» **Reading passage**:
┄┄┄┄┄┄

Kashmir after 370
TRANSCEND MEMBERS, 16 Sep 2019
11 Sep 2019 – Early in August 2019, the Indian government repealed Article 370 of the Indian constitution, which provided special status to Jammu and Kashmir. The Article, a later incorporation to the Indian constitution, was titled temporary. In this article, I will focus on the implications of this decision at three levels: people within Jammu and Kashmir; the states of India and Pakistan; and the world in general and major powers in particular.
Before elaborating the implications, some facts need to be kept in mind as they will help better understand the implications. First, Jammu and Kashmir (the legal name of the disputed region, popularly called Kashmir) is a conflict since the 1940s when India and Pakistan emerged as independent states after the British departure. Second, its history is contested, and currently, it is divided between three states – India, Pakistan, and China. Third, while India claims Kashmir as its integral part, Pakistan’s position is that it supports the people of Kashmir diplomatically, politically and morally. Fourth, Indian part of Kashmir has three distinct regions – Jammu, Kashmir, and Ladakh, and it is the Kashmir valley which has witnessed intense violence in the last three decades. These facts do not speak everything about the region, but they provide a background to make a sense of recent developments.
Within the Indian side of Jammu and Kashmir the decision broadly has three implications from a legal point of view. First, it ended the special status of Kashmir including its separate flag and constitution. The special status provided the region autonomy in various policy matters, and the decision ended that and brought that region at par with other Indian union territories. Second, as the decision repealed Article 35 A along with Article 370, Indian citizens from any part of India can reside and buy property in Kashmir. Earlier, no citizen from other parts of India could buy property in the region. Third, Indian law will be equally applicable to Kashmir as to any other part of India.
The people within the Kashmir valley will be affected most by the decisions, at least from a political and psychological point of view. The people of the two other regions- Jammu and Ladakh- may not be that affected. The people in the valley, who are alienated from India, may take this decision as another step to undermine their aspirations. Kashmir valley was already witnessing intense violence after the killing of some of the militant leaders such as Burhan Wani and Zakir Musa, who professed to establish an Islamic State in Kashmir.

┄┄┄┄┄┄

» **Data block**:

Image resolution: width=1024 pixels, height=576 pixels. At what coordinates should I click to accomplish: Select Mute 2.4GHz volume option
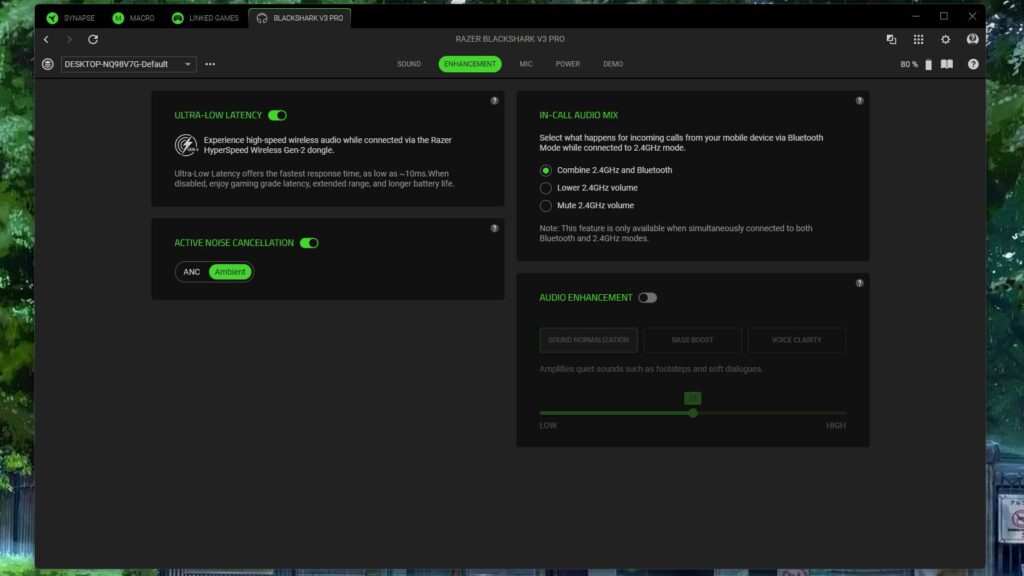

┄┄┄┄┄┄

» **Goal of the exercise**:
Continue the article on Kashmir after the repeal of Article 370, starting right after its last sentence.

» **Output for this task**:
The implications of the decision for bilateral relations will be much more pronounced and dramatic. Kashmir conflict is one of the most protracted conflicts in the world, goading India and Pakistan to fight multiple wars and engage in numerous border clashes. The first war that started in 1947 ended after the United Nations led ceasefire, which divided Kashmir between India and Pakistan. They fought wars again in 1965 and 1971 and agreed to resolve bilateral issues peacefully. But that never happened. The neighboring states fought a limited war in 1999, ending with both the parties returning to their existing positions. Both the countries went nuclear in 1998, adding a nuclear angle to the conflict. The bitter relationship will likely be further bitter. Pakistan has already expelled India’s ambassador and recalled its ambassador from New Delhi. It also canceled trade with India. It is possible that after the Indian government relaxes its tight control, organizations like Hizbul Mujahideen, Lashkar-e-Toiba, Jaish-e-Mohammad, which have radical religious agenda, will become more active in Kashmir. Already international organizations such as Al Qaeda and the Islamic State have expressed interest in Kashmir, and they will likely be more active once the Indian restrictions on the people’s movement in the valley are lifted.
At the international level, there will not be much change in the policies of major powers towards Kashmir. Though India and China have expressed differences over the recent development during the visit of Indian foreign minister to Beijing, China, which is busy in trade conflict with the USA and in its affairs in Xinjiang and Hong Kong, is unlikely be active in Kashmir. The major powers including the United States and major international organizations like the United Nations have expressed concern over the recent developments and have urged India and Pakistan to maintain peace and tranquility in the region, and address the issue bilaterally.
The implications of the decision for positive peace in the region has not much been explored in the recent writings. Will the decision bring peace in the trouble-torn region? While India has betted on the points that the decision will bring more economic development and peace to the region, Pakistan has argued that this decision is a betrayal of the people of the Kashmir. While many Indian political parties have supported the decision of the Bharatiya Janata Party-led government, the major opposition party, Indian National Congress, has opposed the decision on the ground of its constitutionality, as it lacked the proper deliberation with all the stakeholders to the decision. As Article 370 is a major sensitive issue in India, the political parties are interested to ensure that their mass base is not eroded by their stand on this decision.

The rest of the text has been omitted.